Supplied data START

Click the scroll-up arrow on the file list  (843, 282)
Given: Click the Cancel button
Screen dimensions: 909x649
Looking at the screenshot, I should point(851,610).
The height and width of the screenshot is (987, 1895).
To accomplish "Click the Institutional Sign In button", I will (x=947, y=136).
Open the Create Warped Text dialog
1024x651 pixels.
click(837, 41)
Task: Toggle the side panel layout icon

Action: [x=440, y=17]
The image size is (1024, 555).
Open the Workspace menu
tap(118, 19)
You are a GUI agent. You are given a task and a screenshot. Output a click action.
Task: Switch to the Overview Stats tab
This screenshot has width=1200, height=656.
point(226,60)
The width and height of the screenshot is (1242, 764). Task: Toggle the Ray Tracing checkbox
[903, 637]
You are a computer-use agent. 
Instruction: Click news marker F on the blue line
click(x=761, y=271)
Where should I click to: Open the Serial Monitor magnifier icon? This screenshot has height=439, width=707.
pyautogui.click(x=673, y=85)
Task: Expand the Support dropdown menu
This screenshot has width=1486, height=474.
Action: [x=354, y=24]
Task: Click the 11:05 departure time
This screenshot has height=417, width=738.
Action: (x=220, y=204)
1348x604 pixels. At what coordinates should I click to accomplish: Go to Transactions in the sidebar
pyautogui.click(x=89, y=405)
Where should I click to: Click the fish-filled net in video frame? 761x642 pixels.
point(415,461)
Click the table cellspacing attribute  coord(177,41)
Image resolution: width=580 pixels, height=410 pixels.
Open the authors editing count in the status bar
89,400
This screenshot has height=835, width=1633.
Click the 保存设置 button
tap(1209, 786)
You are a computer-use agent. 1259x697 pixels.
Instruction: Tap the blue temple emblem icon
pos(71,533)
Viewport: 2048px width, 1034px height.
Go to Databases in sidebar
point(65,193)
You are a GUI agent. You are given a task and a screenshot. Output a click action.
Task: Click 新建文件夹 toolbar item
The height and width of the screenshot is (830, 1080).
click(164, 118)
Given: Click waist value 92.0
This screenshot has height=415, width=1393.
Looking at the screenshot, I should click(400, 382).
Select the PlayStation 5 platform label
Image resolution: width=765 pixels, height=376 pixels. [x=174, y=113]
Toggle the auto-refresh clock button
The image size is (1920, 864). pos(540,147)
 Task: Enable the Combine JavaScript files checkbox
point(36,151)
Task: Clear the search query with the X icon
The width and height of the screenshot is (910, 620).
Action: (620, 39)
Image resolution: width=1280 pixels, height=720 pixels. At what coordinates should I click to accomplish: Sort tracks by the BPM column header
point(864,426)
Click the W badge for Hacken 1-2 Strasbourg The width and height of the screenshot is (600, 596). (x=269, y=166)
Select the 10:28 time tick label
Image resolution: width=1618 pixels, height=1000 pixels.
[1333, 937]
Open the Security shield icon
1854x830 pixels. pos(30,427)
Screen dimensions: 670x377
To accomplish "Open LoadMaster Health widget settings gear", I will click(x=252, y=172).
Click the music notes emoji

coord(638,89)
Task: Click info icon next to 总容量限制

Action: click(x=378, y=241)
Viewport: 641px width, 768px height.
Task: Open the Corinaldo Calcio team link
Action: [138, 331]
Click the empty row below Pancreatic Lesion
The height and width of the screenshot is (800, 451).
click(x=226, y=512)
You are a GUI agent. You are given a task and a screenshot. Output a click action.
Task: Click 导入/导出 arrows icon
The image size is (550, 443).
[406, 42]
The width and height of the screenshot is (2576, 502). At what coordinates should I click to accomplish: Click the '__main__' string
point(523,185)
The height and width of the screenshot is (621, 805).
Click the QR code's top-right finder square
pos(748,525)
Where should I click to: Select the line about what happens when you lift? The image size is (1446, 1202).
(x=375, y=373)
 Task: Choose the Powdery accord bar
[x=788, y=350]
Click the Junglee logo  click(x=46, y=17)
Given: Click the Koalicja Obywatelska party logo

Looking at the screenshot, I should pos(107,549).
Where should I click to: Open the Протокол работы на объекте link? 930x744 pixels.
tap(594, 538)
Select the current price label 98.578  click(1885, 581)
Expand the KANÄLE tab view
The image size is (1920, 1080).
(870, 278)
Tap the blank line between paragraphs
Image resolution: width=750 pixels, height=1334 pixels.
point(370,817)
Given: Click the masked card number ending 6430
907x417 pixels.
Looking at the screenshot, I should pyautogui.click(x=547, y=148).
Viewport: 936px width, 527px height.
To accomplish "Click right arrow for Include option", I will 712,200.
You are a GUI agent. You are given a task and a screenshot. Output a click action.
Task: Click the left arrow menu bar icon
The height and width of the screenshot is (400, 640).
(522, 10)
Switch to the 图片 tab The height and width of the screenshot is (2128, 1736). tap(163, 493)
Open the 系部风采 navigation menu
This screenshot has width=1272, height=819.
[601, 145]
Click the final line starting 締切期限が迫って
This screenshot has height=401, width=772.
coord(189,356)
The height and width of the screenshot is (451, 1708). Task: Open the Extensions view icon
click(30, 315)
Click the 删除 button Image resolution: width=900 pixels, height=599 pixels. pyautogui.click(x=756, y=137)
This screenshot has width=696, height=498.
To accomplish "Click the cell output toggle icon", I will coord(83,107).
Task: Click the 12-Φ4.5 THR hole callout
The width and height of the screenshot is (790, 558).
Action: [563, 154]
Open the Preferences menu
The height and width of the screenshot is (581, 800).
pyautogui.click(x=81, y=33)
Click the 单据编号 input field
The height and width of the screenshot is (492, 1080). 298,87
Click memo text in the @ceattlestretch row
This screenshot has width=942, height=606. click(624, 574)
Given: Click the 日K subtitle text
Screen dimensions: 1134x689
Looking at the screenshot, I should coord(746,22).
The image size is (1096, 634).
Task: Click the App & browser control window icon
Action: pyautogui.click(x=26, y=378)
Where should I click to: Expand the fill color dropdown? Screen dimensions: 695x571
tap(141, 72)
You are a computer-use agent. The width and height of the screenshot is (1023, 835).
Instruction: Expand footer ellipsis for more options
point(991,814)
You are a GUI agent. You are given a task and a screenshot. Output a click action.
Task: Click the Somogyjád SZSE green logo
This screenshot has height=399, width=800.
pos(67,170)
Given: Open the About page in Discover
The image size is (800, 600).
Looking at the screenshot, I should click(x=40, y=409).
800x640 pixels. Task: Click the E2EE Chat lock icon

Supplied data END

▶ _Prompt_:
Filter the entries down to the lines holding the string "computer". Copy each of those lines.

▶ _Written solution_:
You are a computer-use agent. 
You are a computer-use agent. 1259x697 pixels.
You are a computer-use agent. The width and height of the screenshot is (1023, 835).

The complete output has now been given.